# Chantry House, Wakefield



## Canonite (Mar 26, 2009)

Big huge office complex due for demolition at some point. The whole area has been sealed off now and the car park beneath has been boarded up. I've heard whispers of squatters in the building on the top floor but dont know. 
As it goes offices are a bit shit, bland and boring but if they're your thing this whole block is massive.

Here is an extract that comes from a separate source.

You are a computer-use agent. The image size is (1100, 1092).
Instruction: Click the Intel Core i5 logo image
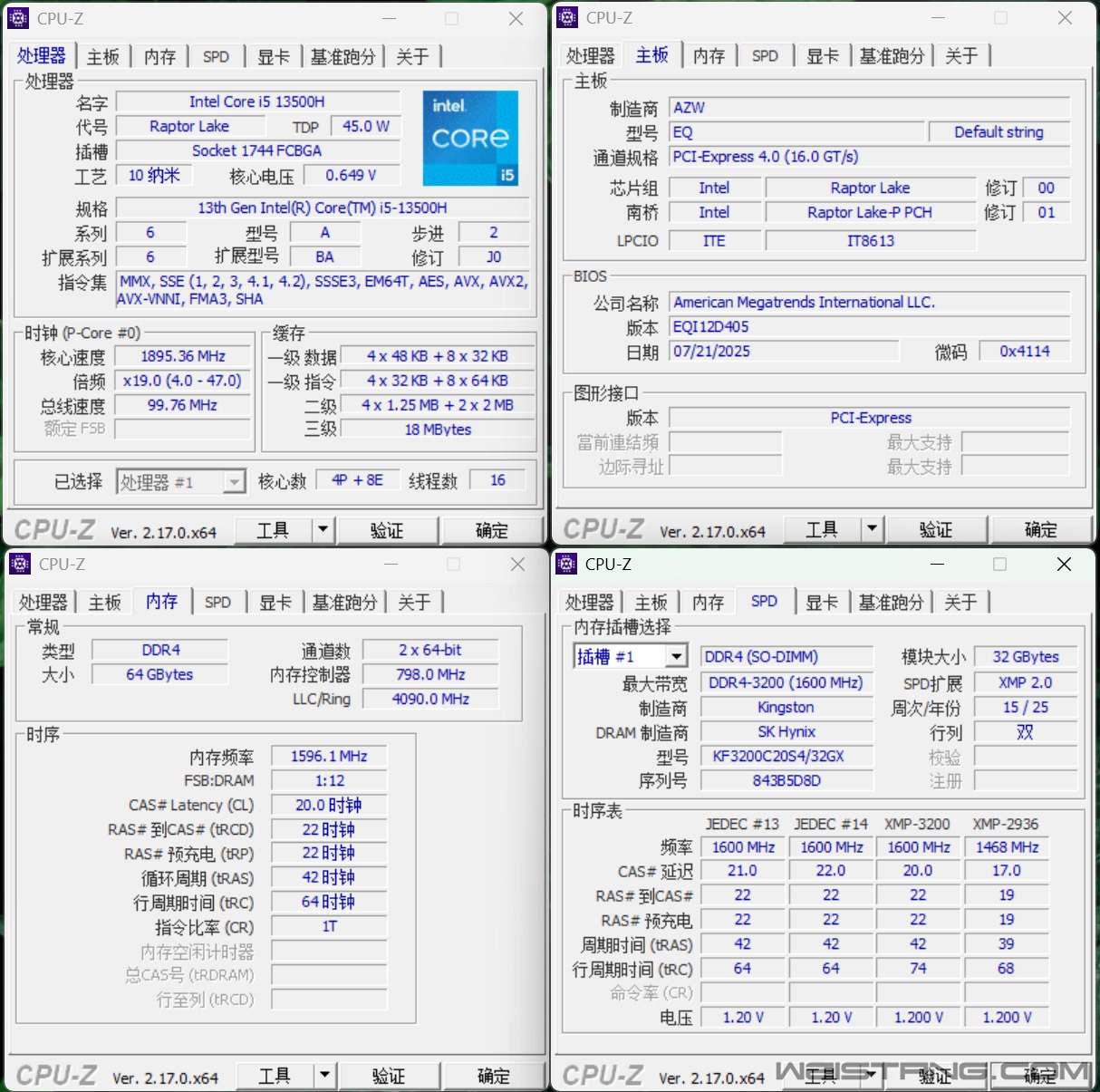coord(470,138)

Just a few cam phone pics as i was passing it at the time.


----------



## big grea (Mar 27, 2009)

would be nice to get chance to photograph it before it come's down


----------



## Derek (Mar 27, 2009)

URBEX wise office blocks are bland and fairly uninteresting, seen one suspended ceiling you've seen them all, although the "because it's there" motivation is still valid of course. But as magical abandoned places, they don't often rate very high really unless they're full of 1970's computers or you have a thing about metal filing cabinets.

But as a place to have a rave party they can't be beat. Er, so I've been told...

Derek


----------



## Canonite (Mar 30, 2009)

Derek said:


> URBEX wise office blocks are bland and fairly uninteresting, seen one suspended ceiling you've seen them all, although the "because it's there" motivation is still valid of course. But as magical abandoned places, they don't often rate very high really unless they're full of 1970's computers or you have a thing about metal filing cabinets.
> 
> But as a place to have a rave party they can't be beat. Er, so I've been told...
> 
> Derek



So uninteresting there's an entire forum dedicated to their exploration. Its not something i'd usually go for, i prefer decay, neglect, rot and ruin.

Unofficial rave parties are sooo 90s.


----------